In 1996, Harry Fisher, one of the last surviving witnesses of Law’s death, also offered a vastly different story than Herrick in his autobiography, Comrades: Tales of a Brigadista in the Spanish Civil War. His telling tracked more closely with the official account. While Fisher was bandaging the wounded foot of another comrade who’d been hit by gunfire, Law dashed up a hill and shouted to his men to help drive fascist forces off a nearby hill. Fisher wrote, “But he had no protection; he was fully exposed to the enemy. The bullets all seemed to be aimed directly at him. You could see the dust rising around him, where hundreds of bullets seemed to be converging.” Law died within an hour’s time, he said.

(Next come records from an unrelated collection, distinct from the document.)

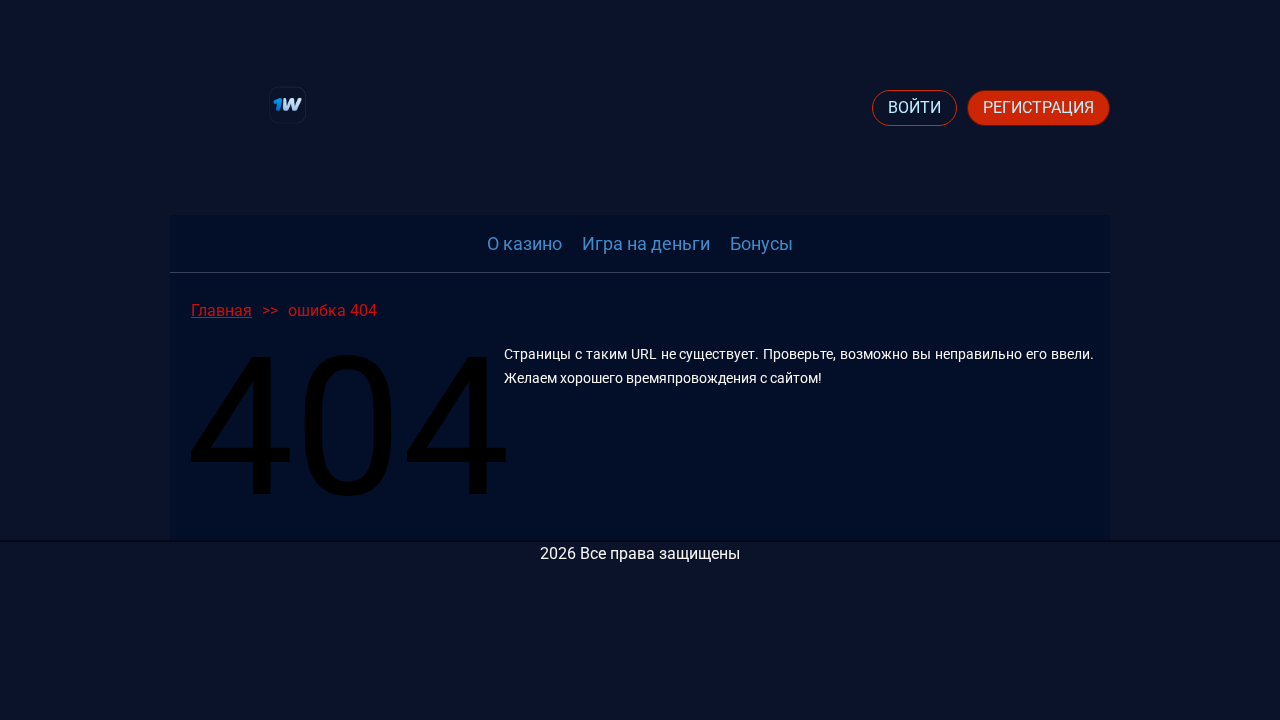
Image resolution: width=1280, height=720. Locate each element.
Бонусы (761, 243)
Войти (914, 107)
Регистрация (1038, 107)
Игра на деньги (646, 243)
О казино (524, 243)
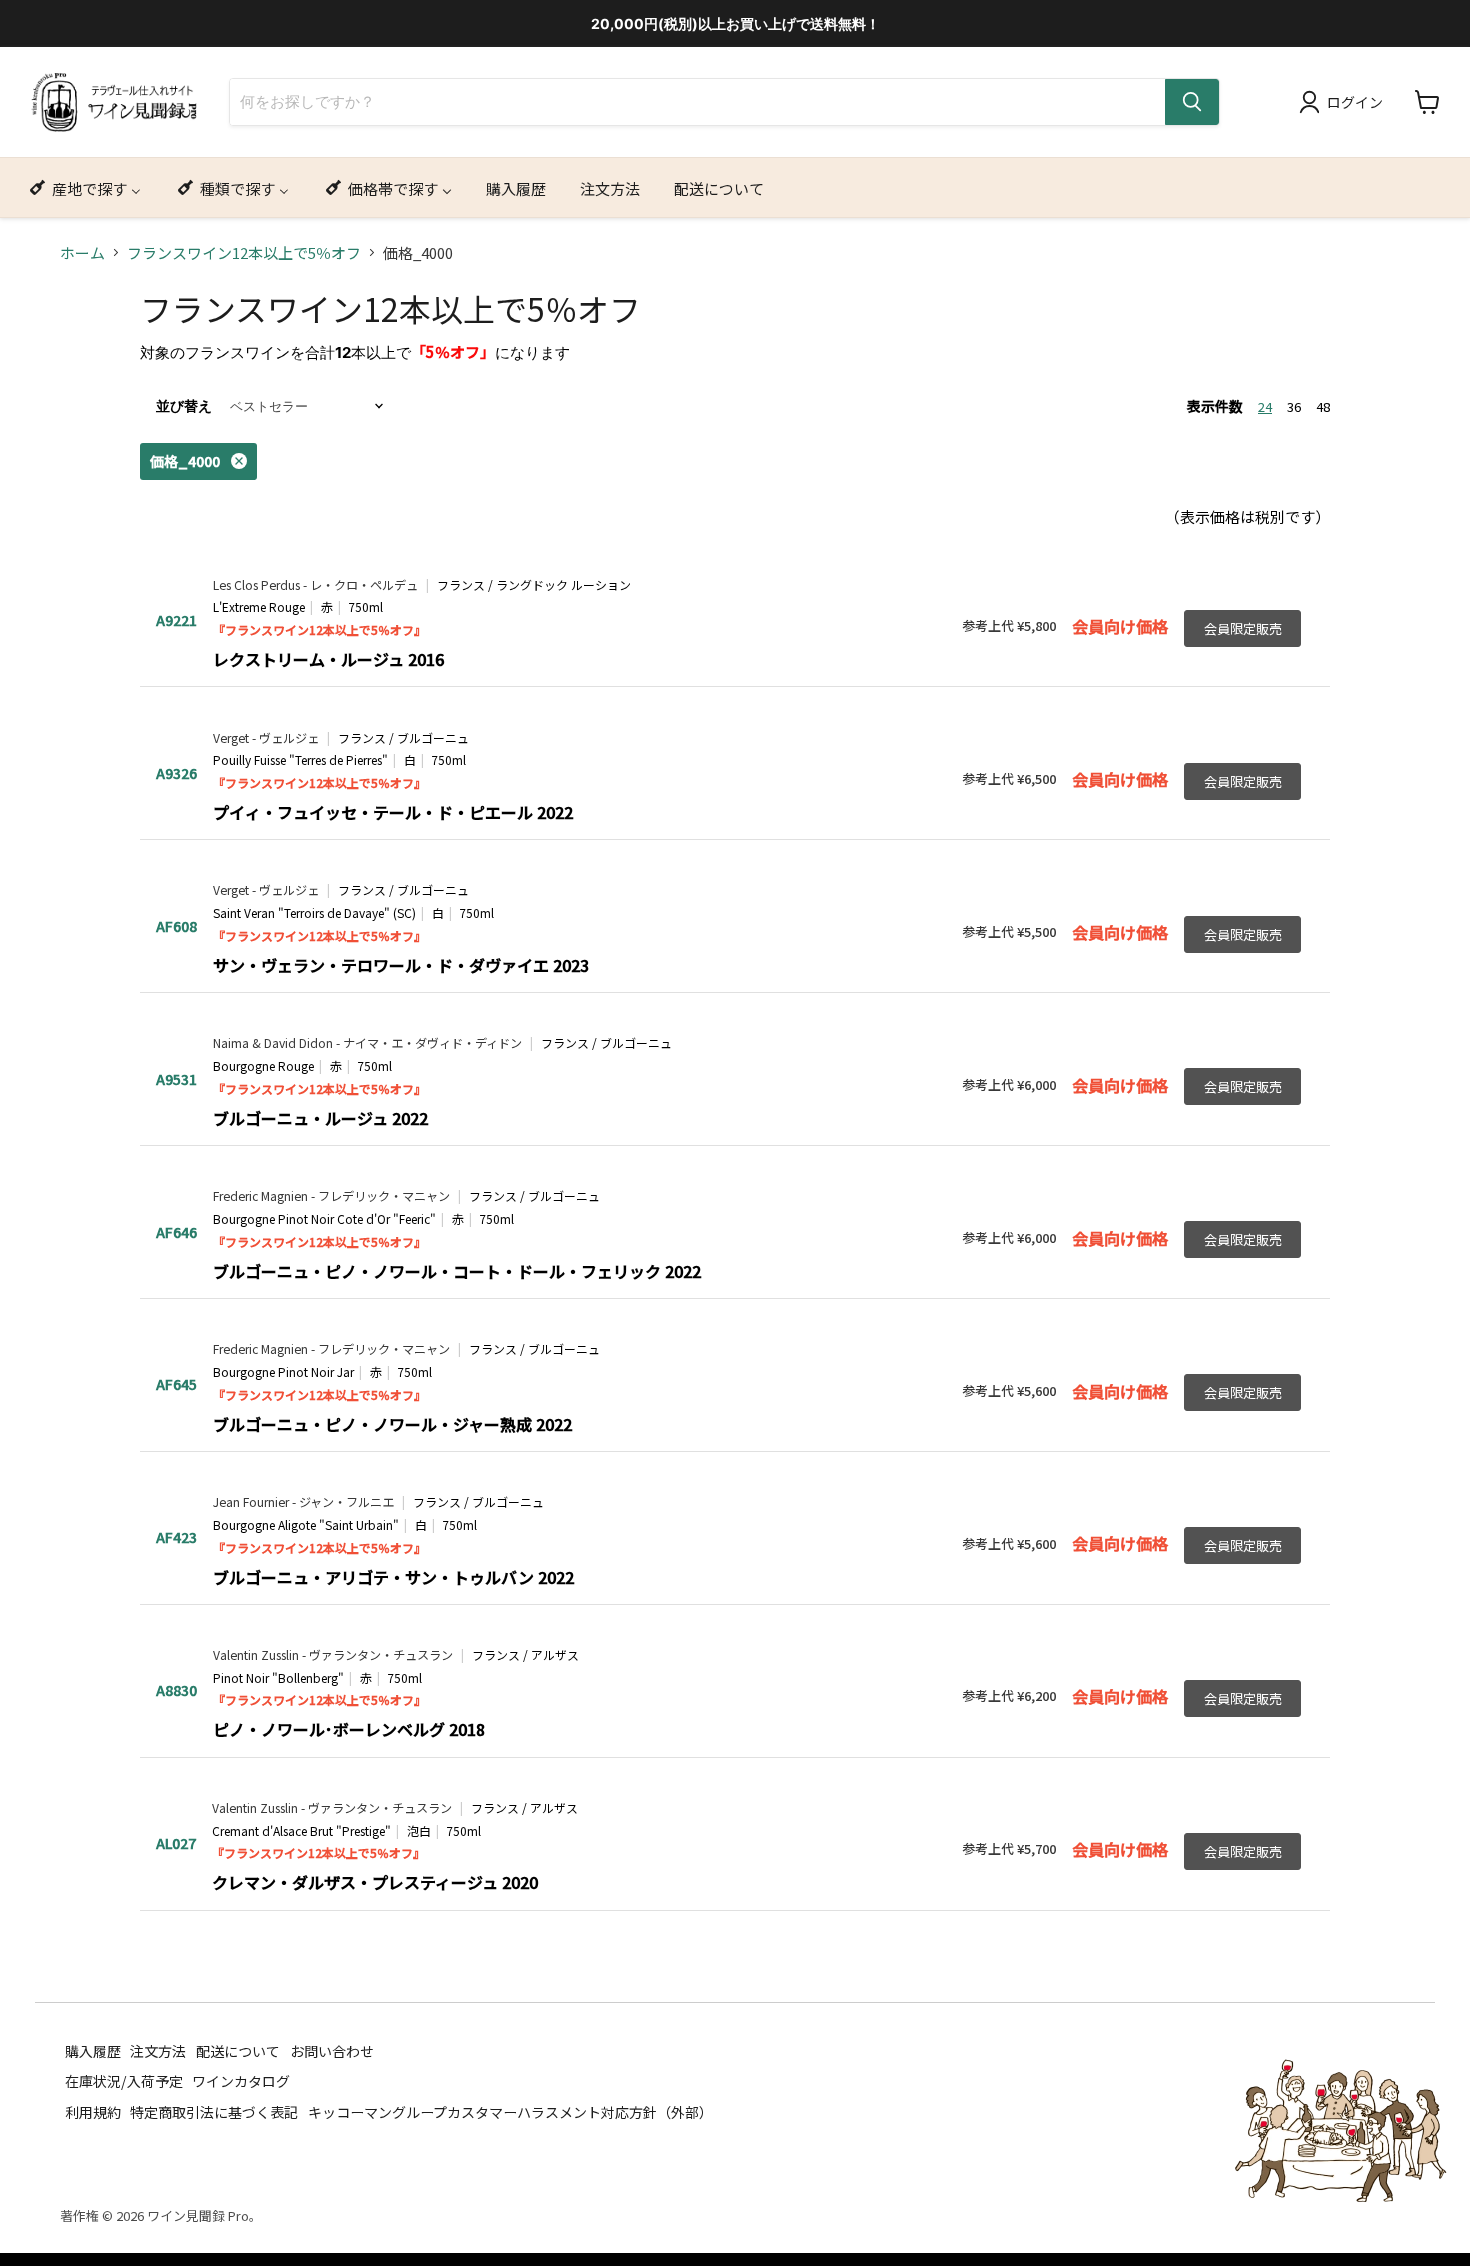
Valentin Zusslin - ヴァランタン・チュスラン (333, 1655)
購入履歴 (93, 2050)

Such rebuttals piled up for years — the claim still crops up today from time to time — and Herrick altered details of the story across different interviews he gave. Still, neither firsthand accounts nor academic consensus could convince Herrick otherwise, and he went on insisting the story was fundamentally true.
As Herrick publicly interrogated the legacy of other American communists who fought in Spain, his own writing career was beginning to wind down. In 1990, his final novel, Bradovich, was published. It was a break from his previous fiction, the story of an artist progressing in years and grappling with the certainty of death.
Yet, his writing would return to the matter of Spain again. In 1998, the University of Wisconsin Press released his autobiography, Jumping the Line. Berman, who had since left the Village Voice, penned the book’s introduction, praising Herrick as someone who refused to allow ideology to overcome basic political morals. “William Herrick is our American Orwell,” he announced. “Like Orwell, he went to Spain during the Civil War of the 1930s to fight against the Fascists. Like Orwell, he was shot at the front and was lucky to survive. Like Orwell, he saw horrifying goings-on behind the lines in Spain — saw the Communist forces, who claimed to be the champions of democracy, try to impose a dictatorship of their own, Soviet-style, on the Spanish people.”